Based on favorable new input from the 2012 Ed Forum my doctor and I decided to use the Bendamustine/Rituxan combination for treatment. So, for 4 months (2 days per month) I was treated successfully.  Despite 2 Rituxan-induced infusion reactions and one week a month during treatment not feeling up to par, it was a small price to pay for over 5 more years of progression free living.  As a result of this success in 2018 I completed another 4 rounds of Bendamustine/Rituxan which will hopefully carry me through 2023 with more excellent quality of life.

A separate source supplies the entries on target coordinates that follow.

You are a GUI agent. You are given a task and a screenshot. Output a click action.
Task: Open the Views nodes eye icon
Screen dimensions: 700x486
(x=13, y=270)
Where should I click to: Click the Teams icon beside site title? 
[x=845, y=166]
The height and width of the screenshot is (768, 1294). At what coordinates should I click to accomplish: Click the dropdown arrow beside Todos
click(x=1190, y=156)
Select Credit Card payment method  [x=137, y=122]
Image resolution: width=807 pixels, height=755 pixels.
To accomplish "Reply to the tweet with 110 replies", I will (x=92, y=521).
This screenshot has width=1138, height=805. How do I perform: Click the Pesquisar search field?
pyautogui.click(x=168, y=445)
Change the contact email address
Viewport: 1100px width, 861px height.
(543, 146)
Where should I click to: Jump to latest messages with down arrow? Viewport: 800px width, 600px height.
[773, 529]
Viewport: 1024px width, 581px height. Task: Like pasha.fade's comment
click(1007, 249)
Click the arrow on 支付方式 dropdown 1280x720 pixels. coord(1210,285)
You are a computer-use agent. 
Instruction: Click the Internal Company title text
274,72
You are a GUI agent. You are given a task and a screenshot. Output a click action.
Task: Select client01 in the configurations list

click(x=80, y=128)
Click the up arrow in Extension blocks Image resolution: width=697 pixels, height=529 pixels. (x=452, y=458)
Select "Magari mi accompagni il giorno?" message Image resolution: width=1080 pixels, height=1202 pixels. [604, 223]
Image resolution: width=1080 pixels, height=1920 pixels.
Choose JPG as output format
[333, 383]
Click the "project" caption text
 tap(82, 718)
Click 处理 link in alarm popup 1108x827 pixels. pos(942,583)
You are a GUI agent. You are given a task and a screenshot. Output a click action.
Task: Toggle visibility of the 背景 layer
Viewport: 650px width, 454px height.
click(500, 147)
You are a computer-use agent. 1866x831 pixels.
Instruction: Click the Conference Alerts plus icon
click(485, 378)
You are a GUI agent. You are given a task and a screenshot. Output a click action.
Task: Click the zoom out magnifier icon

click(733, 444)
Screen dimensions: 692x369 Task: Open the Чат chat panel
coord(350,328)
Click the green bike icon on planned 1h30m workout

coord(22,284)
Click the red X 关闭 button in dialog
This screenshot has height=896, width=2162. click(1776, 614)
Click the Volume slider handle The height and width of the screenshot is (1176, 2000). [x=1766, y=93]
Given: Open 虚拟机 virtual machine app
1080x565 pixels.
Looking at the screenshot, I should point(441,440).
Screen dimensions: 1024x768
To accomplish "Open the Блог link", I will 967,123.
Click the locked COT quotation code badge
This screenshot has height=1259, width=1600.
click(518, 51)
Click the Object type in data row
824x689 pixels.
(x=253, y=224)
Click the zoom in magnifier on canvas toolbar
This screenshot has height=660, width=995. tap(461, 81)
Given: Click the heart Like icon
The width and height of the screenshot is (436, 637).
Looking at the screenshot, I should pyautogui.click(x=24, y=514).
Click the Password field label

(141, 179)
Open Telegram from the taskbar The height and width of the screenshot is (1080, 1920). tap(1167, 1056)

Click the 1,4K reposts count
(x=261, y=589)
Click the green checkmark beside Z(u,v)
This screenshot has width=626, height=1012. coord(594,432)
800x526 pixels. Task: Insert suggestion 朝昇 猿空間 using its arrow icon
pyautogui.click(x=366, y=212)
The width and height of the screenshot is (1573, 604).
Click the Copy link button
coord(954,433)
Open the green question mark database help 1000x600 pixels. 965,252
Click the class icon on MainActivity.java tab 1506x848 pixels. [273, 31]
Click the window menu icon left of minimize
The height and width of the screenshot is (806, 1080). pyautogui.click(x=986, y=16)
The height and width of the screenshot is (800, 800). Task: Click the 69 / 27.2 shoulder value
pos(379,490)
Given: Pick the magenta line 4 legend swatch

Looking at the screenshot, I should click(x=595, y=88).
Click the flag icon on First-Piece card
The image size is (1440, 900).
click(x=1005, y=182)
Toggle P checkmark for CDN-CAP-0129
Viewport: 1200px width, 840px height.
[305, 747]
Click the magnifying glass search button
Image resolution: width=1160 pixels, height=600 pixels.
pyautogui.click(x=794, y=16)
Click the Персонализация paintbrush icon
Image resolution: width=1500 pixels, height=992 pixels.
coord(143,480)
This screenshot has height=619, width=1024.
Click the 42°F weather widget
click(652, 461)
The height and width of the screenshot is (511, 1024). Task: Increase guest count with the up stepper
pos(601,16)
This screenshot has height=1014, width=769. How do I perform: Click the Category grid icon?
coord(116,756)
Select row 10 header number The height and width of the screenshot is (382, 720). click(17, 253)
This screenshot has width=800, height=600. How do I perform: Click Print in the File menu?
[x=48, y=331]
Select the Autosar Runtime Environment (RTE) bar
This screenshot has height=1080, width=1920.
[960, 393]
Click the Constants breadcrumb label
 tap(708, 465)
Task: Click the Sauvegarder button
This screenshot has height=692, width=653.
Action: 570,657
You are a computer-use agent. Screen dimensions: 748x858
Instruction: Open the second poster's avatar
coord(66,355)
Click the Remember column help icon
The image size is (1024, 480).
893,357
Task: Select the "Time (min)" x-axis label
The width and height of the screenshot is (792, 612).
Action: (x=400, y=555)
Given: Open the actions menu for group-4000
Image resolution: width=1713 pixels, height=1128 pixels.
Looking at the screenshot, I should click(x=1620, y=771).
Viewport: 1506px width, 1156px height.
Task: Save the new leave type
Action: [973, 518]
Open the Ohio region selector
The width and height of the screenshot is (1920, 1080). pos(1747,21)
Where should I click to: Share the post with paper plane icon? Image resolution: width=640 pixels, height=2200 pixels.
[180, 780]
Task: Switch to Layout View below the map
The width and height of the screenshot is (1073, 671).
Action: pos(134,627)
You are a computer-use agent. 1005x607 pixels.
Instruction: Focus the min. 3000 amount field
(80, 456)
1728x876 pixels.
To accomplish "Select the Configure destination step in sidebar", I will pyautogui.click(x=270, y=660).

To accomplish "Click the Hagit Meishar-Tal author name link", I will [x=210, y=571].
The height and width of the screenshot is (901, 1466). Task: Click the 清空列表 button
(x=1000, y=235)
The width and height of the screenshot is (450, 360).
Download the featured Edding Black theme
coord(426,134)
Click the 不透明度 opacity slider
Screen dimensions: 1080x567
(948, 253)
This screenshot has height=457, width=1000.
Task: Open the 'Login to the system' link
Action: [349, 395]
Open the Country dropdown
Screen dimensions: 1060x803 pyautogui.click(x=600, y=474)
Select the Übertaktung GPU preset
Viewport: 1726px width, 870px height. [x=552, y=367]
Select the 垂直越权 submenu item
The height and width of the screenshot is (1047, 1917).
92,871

So, ten (10) years after my diagnosis, I look back and consider myself triply blessed. Number 1: to have taken a risk back in 1981 to join a company that was based on cloning the body’s own defense mechanisms to fight diseases as opposed to manufacturing chemical compounds to poison them. Number 2: to have directly benefited from one of the products I was intimately involved with during that career. Number 3: to have outstanding physicians and researchers dedicated to better control and find a cure for WM. The benefits derived from Rituxan and other drugs could not have happened without the physicians and researchers we have all grown to love, respect, and congratulate for taking our orphan cause under their wings and making it their own personal crusade. Their ongoing clinical efforts with already approved lymphoma drugs and their research into the underlying causes and mechanisms activating our rare condition give us reason to plan for our own promising futures.